Task objective
Scan the material that follows. Copy every line containing the word "agent".

Supplied records

※

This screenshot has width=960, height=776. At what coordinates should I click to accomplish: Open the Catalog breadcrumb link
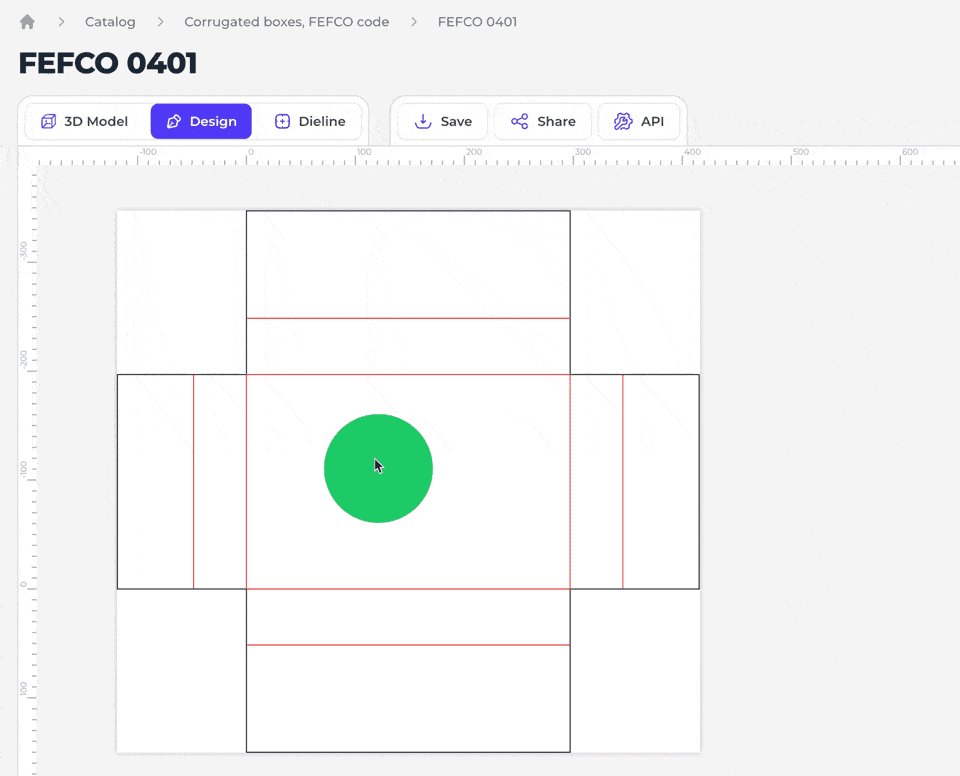pos(110,22)
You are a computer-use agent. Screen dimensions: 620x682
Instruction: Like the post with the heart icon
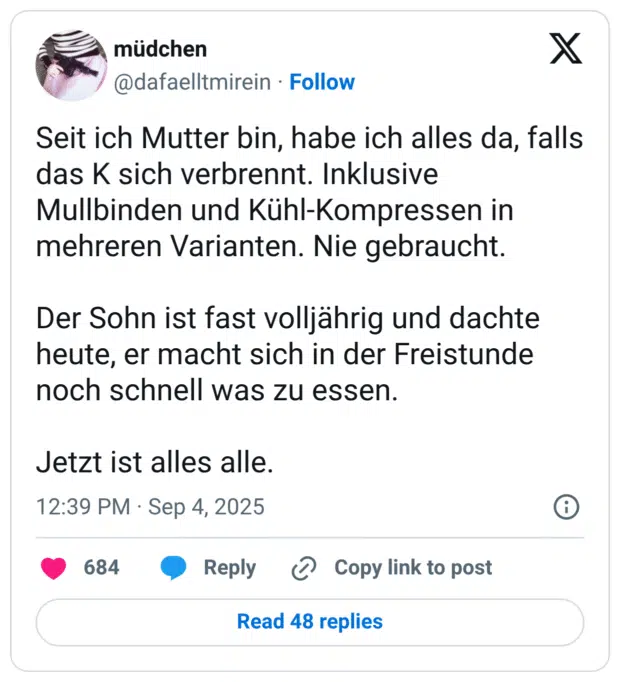[53, 568]
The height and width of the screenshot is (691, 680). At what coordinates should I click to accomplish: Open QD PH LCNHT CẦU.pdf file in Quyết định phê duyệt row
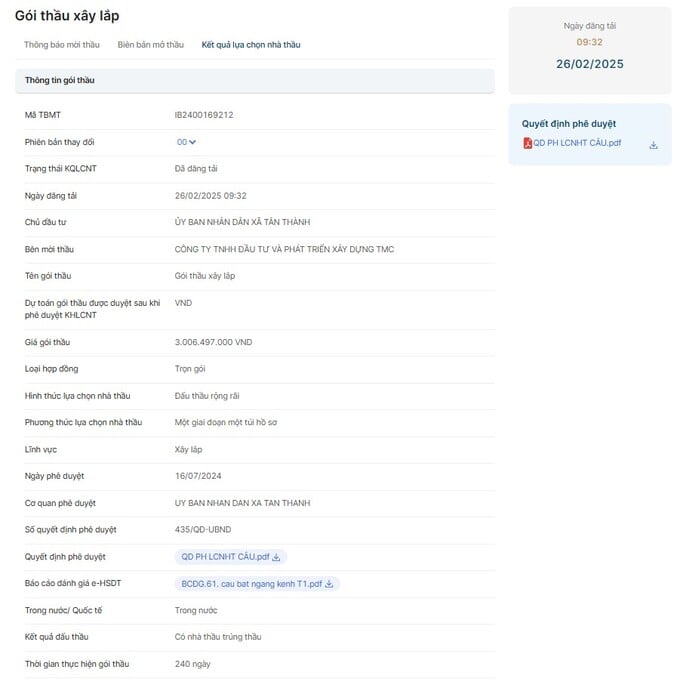tap(225, 557)
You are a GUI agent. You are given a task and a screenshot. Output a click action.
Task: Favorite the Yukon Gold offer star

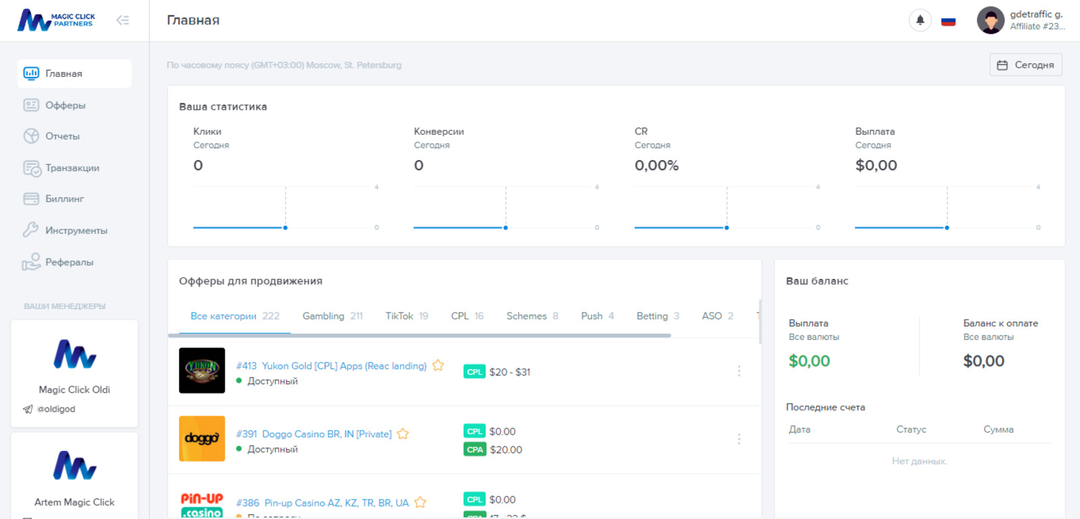pos(438,366)
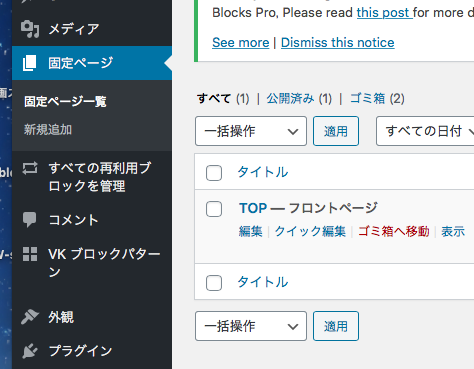Filter pages by ゴミ箱 (2)
The width and height of the screenshot is (474, 369).
[377, 99]

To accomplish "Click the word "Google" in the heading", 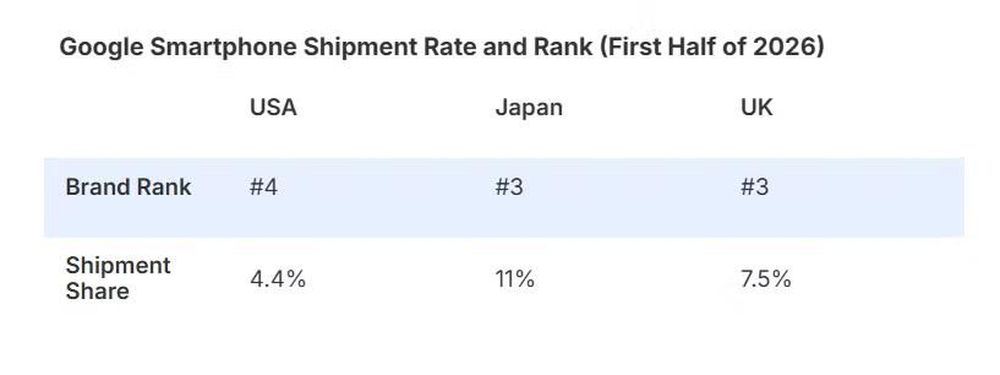I will (101, 48).
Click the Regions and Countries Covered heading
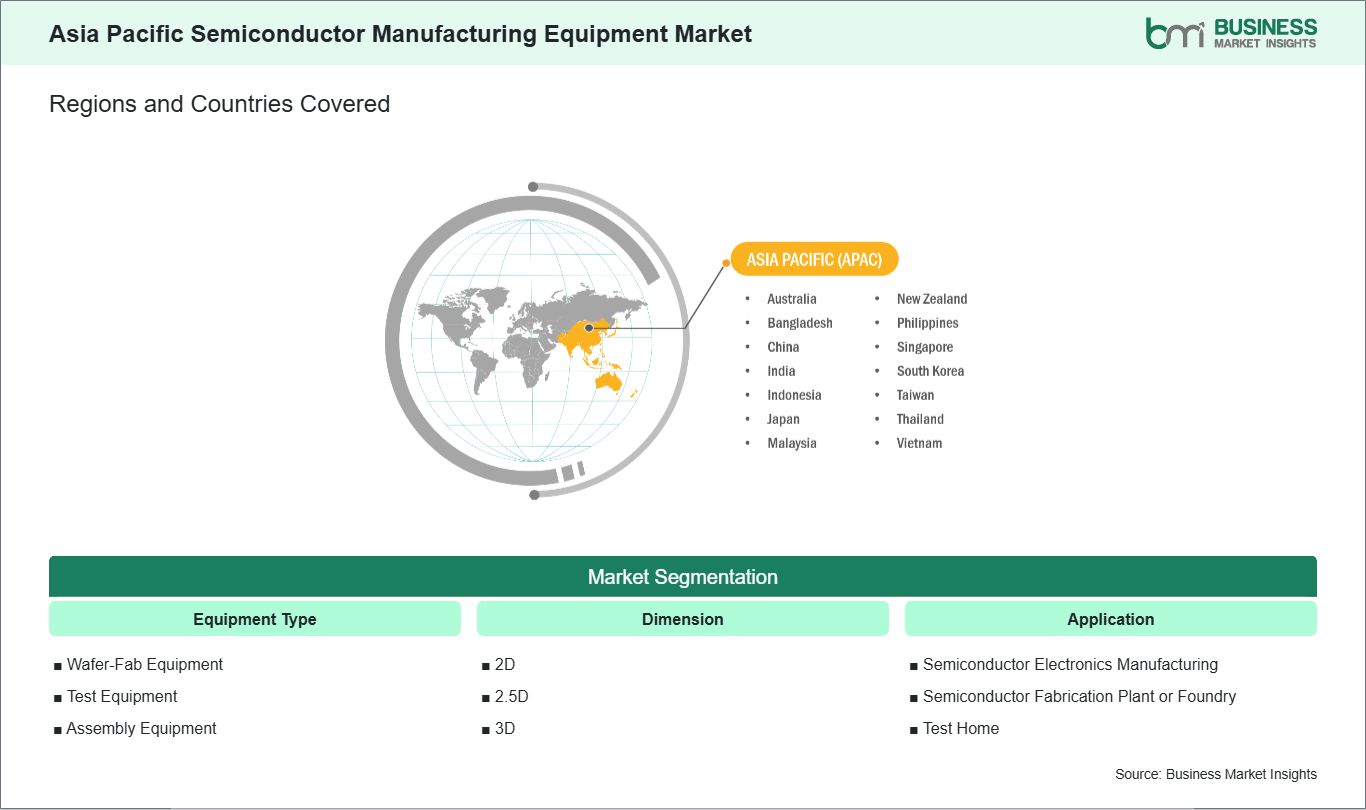The image size is (1366, 810). 219,104

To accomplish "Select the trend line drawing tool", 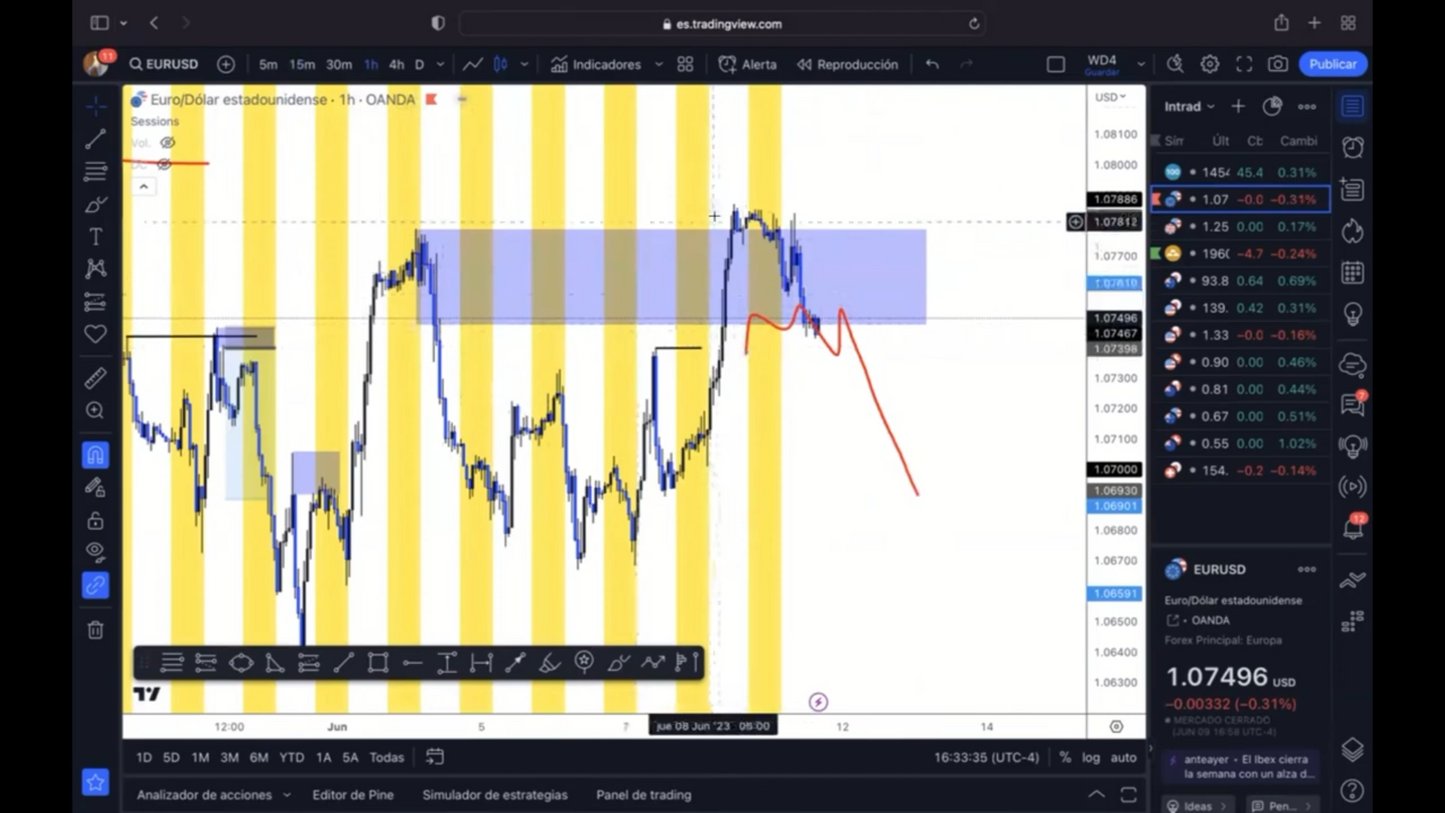I will click(x=95, y=139).
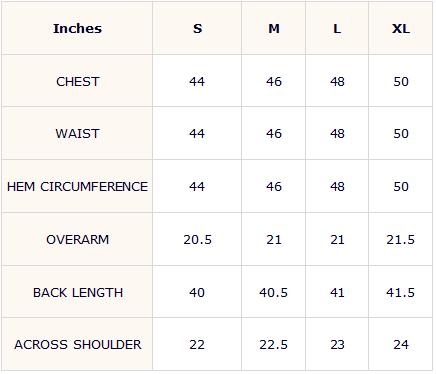This screenshot has width=436, height=374.
Task: Select the S size column header
Action: (x=197, y=29)
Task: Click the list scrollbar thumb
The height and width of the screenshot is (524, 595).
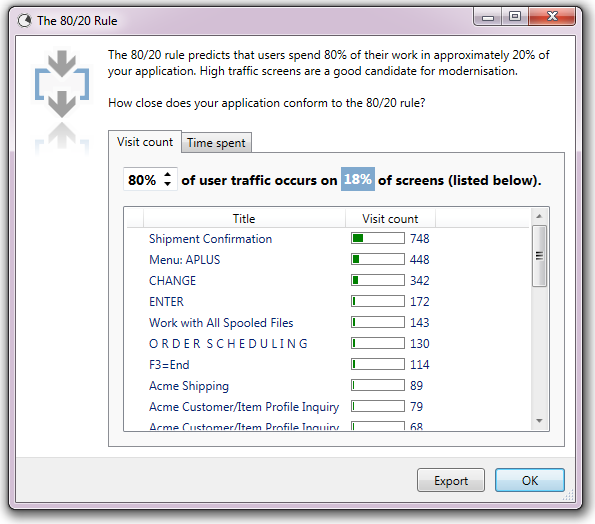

※

Output of the task
You are a computer-use agent. Screen dimensions: 620x682
You are a GUI agent. You are given a task and a screenshot. Output a click action.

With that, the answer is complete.